Or just get a Ryzen 7 1700 and overclock that?? ;)

Also,with the 6C/12T Coffee Lake CPUs out soon,that is going to make the 7800X look overpriced for what it is. So at the budget end you have the Ryzen 5 1600 and at the other end the Core i7 8700K.
 
well i agree to some extent, 6 core coffee looks good. but depending on future plans you could upgrade the (quad channel memory based remember) 7800x to something higher later. its all about choice, which is a good thing. I do feel that some of the amd fans around here seem to be so glad that amd have finally given us something good that they have gone into overdrive to belittle not just intel, but those who would buy them. i guess the many many years of AMDs irrelevance has taken its toll on their minds ;)
 
The problem is X299 is hitting the same issue Ryzen has with gaming,non-gaming performance is better out of the box than gaming performance and it will take time for companies to optimise for them in games and drivers. Even after some improved motherboard BIOSes,you can see how performance looks better especially in games now. However,Ryzen is much cheaper so can be forgiven for this and has been disruptive due to this(even Intel kind of said it would be to a degree),but X299 is priced highly and sadly has competition from consumer socket CPUs Intel is making.

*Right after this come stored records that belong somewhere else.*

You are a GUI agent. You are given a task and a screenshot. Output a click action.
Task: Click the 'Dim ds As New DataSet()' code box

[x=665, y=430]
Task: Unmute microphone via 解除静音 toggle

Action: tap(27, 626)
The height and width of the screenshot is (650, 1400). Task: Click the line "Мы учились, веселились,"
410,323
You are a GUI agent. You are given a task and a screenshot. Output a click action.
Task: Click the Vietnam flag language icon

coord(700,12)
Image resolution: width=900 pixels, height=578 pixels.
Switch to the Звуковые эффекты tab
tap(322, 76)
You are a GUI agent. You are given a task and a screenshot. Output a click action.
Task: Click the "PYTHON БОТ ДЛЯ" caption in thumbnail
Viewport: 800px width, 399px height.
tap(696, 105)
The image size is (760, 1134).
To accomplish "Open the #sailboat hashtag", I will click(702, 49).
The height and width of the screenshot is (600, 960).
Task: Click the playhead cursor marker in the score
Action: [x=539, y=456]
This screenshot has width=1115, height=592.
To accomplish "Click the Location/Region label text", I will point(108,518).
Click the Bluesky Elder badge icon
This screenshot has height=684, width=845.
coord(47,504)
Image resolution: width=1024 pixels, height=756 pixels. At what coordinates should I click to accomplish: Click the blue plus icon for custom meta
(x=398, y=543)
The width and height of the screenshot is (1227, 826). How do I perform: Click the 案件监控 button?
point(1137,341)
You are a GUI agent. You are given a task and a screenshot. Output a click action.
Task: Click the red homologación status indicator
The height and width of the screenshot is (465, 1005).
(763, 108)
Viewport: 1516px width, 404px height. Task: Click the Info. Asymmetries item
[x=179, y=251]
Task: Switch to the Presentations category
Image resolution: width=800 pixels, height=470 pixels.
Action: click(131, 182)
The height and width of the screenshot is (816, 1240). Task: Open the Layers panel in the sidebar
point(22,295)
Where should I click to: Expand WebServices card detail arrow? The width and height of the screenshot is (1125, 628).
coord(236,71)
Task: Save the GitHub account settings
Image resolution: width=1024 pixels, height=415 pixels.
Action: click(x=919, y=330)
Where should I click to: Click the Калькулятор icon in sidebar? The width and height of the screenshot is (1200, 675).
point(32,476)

If anything this all hints at Intel pushing forward releases or at least pushing clockspeeds,and all of them are kind of crashing into each other now.
 
It's funny, how people can perceive that a £349 CPU, with the cheapest £215 board, and a terrible AIO, call it £60, so total cost circa £615, is any where near worth bothering against a £188 CPU, with an £80 board, and a decent free cooler, total cost circa £270.... LESS THAN HALF THE COST! :rolleyes:
 
These reviewers don't push cache on 7800X and so on so these graphs are not correct. Ryzen gets a cache bump with any memory oc at all.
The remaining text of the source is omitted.